Let’s face facts, there are those few minutes we all have between tasks where we can get a little physical activity in our day. We’re not talking about an extensive work out here – unless you purchase a treadmill desk – but you can sneak in enough exercise throughout the day by simply moving around.
We’re not talking about running a marathon in your cubicle; no one wants to sit in sweaty clothes the rest of the day but these few tips will help you get your heart rate up and they just might improve your health at the same time.
Lift your toes while you keep your heels on the ground. You can do this sitting or standing.
Tap your feet in place for 30 seconds at a time. You can do this sitting or standing.
Try taking the stairs. If you’re feeling energetic, take them two at a time!
Stand in front of your desk or another piece of furniture or the wall of your cubicle and do a few calf raises.
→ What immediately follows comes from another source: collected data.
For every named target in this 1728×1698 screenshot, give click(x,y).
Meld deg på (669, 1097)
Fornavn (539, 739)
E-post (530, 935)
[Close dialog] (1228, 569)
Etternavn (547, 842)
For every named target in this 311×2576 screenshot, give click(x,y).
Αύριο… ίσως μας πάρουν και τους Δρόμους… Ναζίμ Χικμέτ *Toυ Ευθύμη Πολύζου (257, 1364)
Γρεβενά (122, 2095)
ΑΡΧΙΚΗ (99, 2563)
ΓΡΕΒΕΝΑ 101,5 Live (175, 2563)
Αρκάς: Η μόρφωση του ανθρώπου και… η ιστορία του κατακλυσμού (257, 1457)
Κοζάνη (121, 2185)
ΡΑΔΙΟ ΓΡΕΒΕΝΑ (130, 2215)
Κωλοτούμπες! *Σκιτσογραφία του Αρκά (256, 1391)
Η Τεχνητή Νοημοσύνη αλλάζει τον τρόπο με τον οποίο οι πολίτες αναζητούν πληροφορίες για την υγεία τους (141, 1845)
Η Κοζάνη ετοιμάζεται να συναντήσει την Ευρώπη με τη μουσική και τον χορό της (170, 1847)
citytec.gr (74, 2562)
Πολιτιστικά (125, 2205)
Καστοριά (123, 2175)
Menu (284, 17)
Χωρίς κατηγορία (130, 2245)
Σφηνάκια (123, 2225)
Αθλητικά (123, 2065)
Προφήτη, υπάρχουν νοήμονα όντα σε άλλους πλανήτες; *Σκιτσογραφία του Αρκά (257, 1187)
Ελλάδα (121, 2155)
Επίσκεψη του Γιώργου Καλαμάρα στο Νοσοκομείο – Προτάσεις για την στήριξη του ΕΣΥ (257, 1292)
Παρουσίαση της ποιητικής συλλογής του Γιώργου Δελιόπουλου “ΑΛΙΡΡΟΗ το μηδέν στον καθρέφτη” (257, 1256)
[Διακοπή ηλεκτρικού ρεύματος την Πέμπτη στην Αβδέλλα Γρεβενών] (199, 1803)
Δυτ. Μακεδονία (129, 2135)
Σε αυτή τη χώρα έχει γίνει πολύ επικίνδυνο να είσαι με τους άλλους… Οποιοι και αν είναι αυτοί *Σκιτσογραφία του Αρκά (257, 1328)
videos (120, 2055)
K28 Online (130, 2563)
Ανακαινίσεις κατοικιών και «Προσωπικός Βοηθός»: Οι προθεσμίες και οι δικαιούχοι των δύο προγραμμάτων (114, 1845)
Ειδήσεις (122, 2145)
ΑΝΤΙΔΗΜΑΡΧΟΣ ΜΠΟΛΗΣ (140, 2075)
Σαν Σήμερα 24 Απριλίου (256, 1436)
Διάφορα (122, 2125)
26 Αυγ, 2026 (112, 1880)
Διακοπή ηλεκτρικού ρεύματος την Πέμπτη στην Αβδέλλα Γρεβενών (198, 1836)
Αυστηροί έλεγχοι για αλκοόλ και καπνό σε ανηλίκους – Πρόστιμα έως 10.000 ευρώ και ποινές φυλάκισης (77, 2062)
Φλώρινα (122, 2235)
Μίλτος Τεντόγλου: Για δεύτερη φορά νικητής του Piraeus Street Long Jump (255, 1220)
Try a few lunges while you’re standing in your cubicle.
Sit in your chair and raise your foot off the floor – a few inches normally works best. Bend your knee 90 degrees and hold the position for 30 seconds. Alternate feet.
This one will make your eyebrows go up but do a few plié squats (pass on this if you’re wearing a skirt or dress). You might have to remember your ballet days but go ahead and do them anyway!
Sit in your chair and do a few leg extensions. Lift your right leg level with your hip and hold for as long as you can. Alternate legs.
A little upset at your boss? Stand up and take a few jabs in the air and let off some steam.
For 30 seconds raise your arms and do a few arm pumps.
Raise your shoulder as high as your ear and hold for a few seconds – relax – repeat with the other shoulder.
With your palm up, stretch your arm out in front of you. Grab your fingers with your other hand and lightly pull them down. This helps stretch your forearm and feels great after a few hours of typing!
Resting on your chair, slowly raise and lower yourself with your arms behind your back.
If you have room, lean up against the wall of your cubicle and push your body off of it slowly with your hands. Do as many as you can.
Make fists. Relax and tense the muscles in your hands.
As far as you can, stretch both of your arms back and up then bring them forward and stretch your arms out as far as they will go in front of you. Repeat.
Find something useful to do with that water bottle! Hold onto a filled water bottle and do a few front raises, lift it over your head and do a few curls.
Do a few twists while sitting in your chair. Place your right arm behind your hip while sitting straight then lean to the right and hold for a few seconds. Repeat on the left side.
Resting your back up against the wall of your cubicle, move your feet away from your body but keep them bent. Make sure that the wall is supporting the weight of your back. Stay there for a few minutes.
Now we come to the gluteus maximus. Holding for a count of 10, tense up the muscles, relax and repeat.
Sit up straight and cross your arms over your chest then tense your stomach muscles while you curl your shoulders down to your hips. Hold for as long as you can and repeat.
While keeping your back straight, stretch your arms out in front of you and sit on the edge of your chair and contract your stomach muscles. Relax and repeat.
This one really feels good after a long morning of sitting: drop your chin as low as you can and roll your neck then lift your chin and bend your neck from side to side.